## The task
Taking the entries below, transcribe only the lines starting with the one with "Viewport: 640px width, 360px height." and going on through the one with "Given: Expand the", exactly as written, without the pictures.

## Data for the task

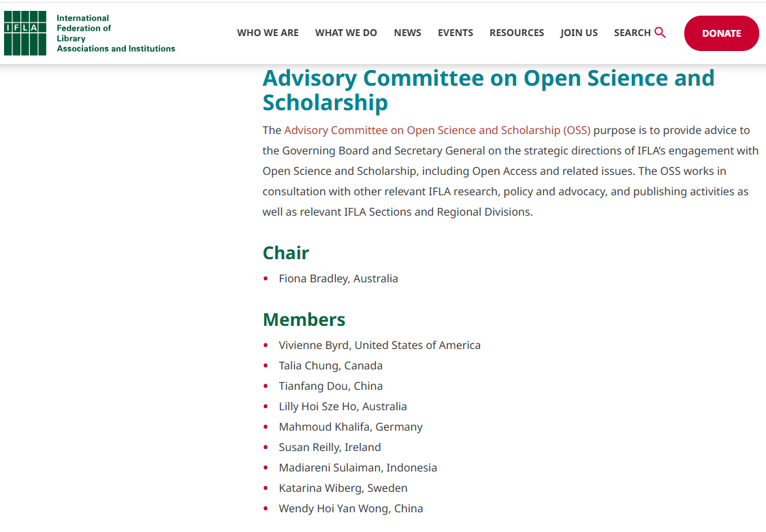766x532 pixels.
Task: Open the JOIN US menu
Action: [579, 33]
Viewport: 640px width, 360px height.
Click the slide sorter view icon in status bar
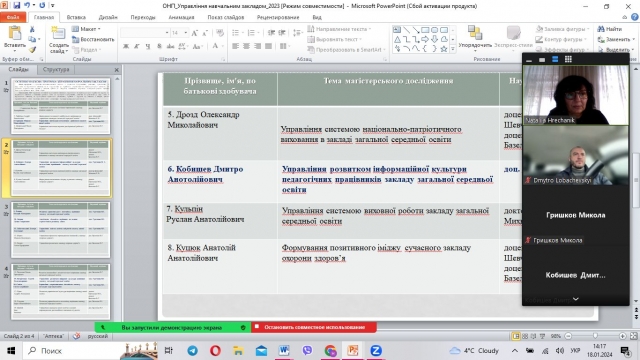[525, 336]
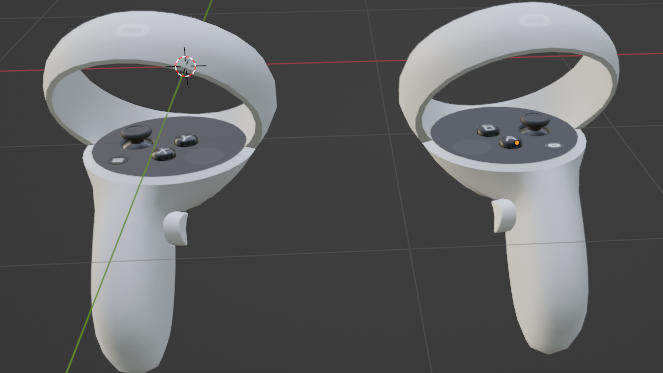Select the right controller's Oculus home button
Image resolution: width=663 pixels, height=373 pixels.
(554, 145)
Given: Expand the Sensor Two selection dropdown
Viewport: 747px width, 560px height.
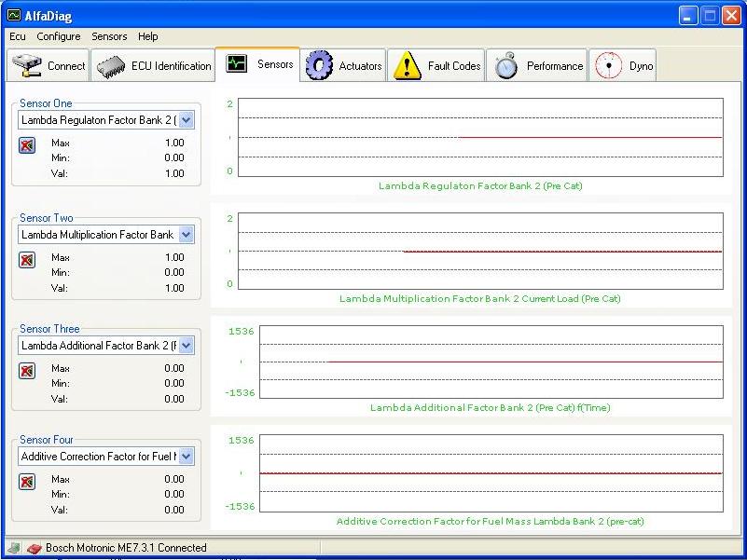Looking at the screenshot, I should coord(186,235).
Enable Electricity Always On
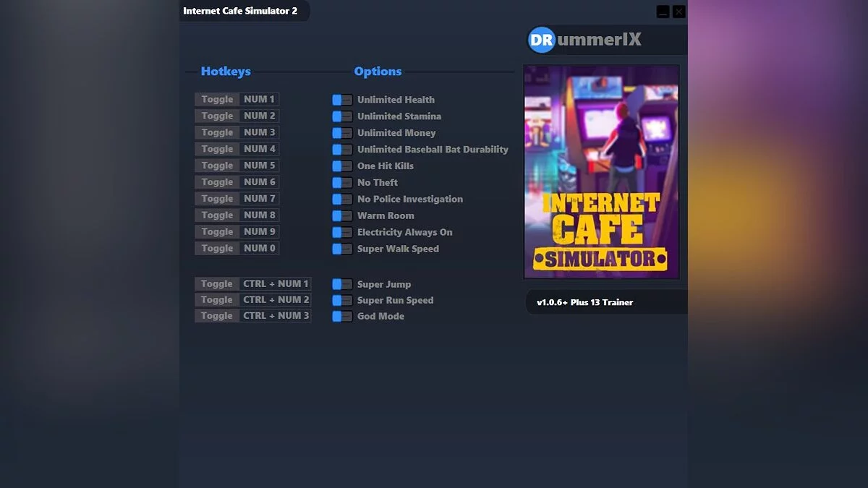 [341, 232]
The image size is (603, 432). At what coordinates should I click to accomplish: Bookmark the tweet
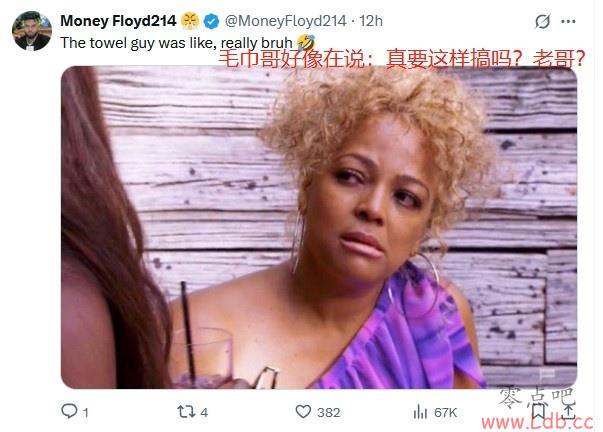[538, 412]
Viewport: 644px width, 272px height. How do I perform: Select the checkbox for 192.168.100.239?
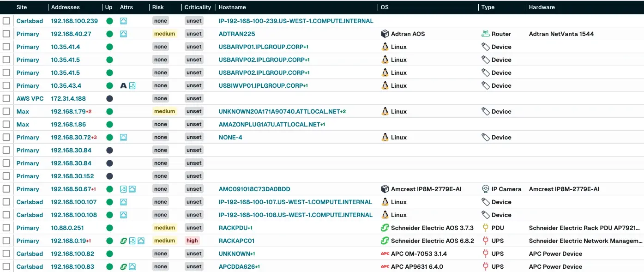(x=6, y=21)
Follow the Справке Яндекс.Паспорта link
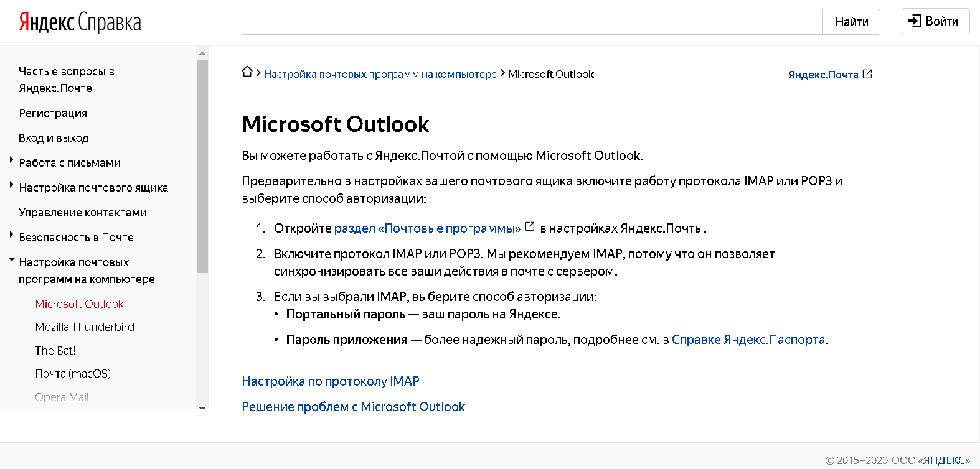Viewport: 980px width, 469px height. pos(748,340)
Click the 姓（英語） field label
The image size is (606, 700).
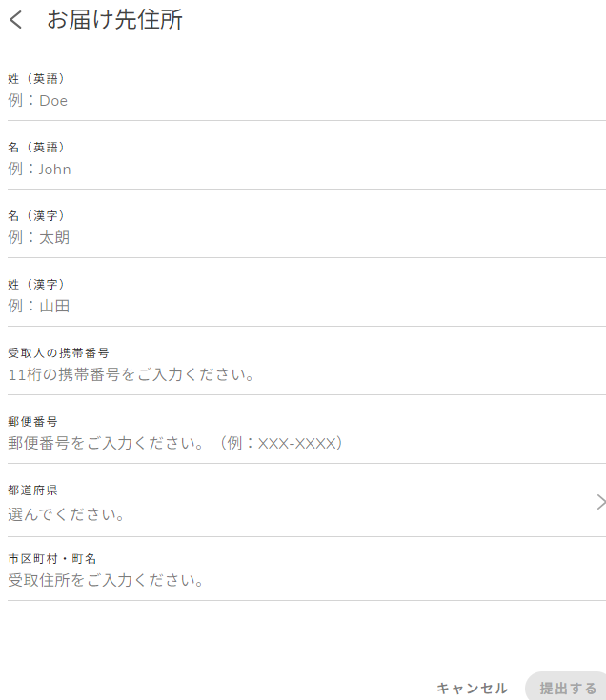pyautogui.click(x=36, y=79)
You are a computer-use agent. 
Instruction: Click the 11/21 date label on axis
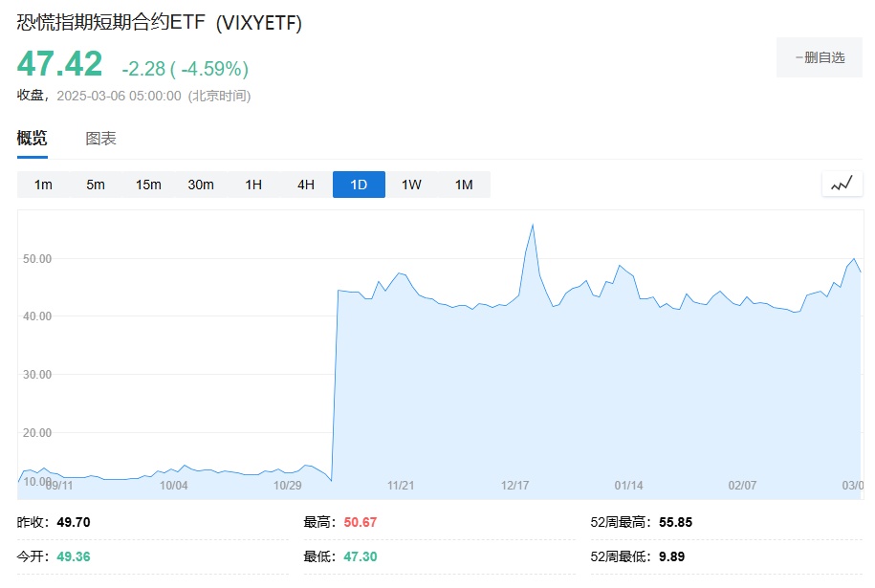click(x=401, y=486)
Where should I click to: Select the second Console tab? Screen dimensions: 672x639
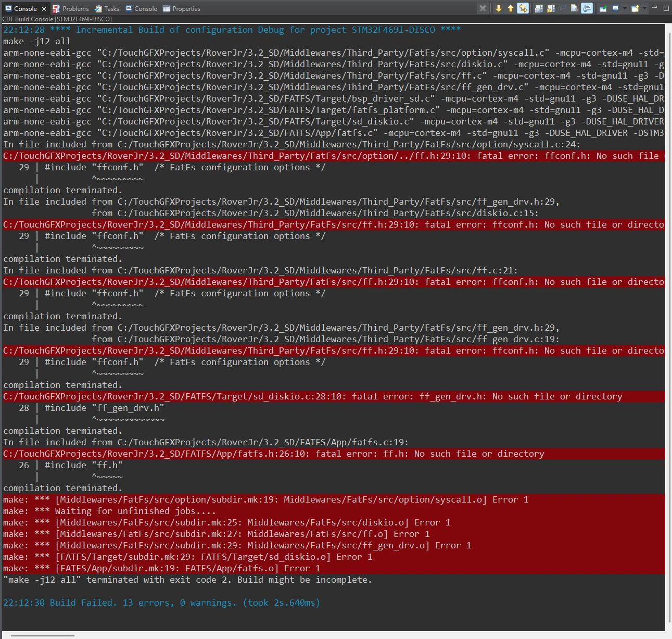[x=142, y=8]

## Your response
Viewport: 640px width, 360px height.
Click the slide sorter view icon in status bar
[525, 336]
Select the right controller's Oculus home button
Image resolution: width=663 pixels, height=373 pixels.
(554, 145)
Given: Expand the Sensor Two selection dropdown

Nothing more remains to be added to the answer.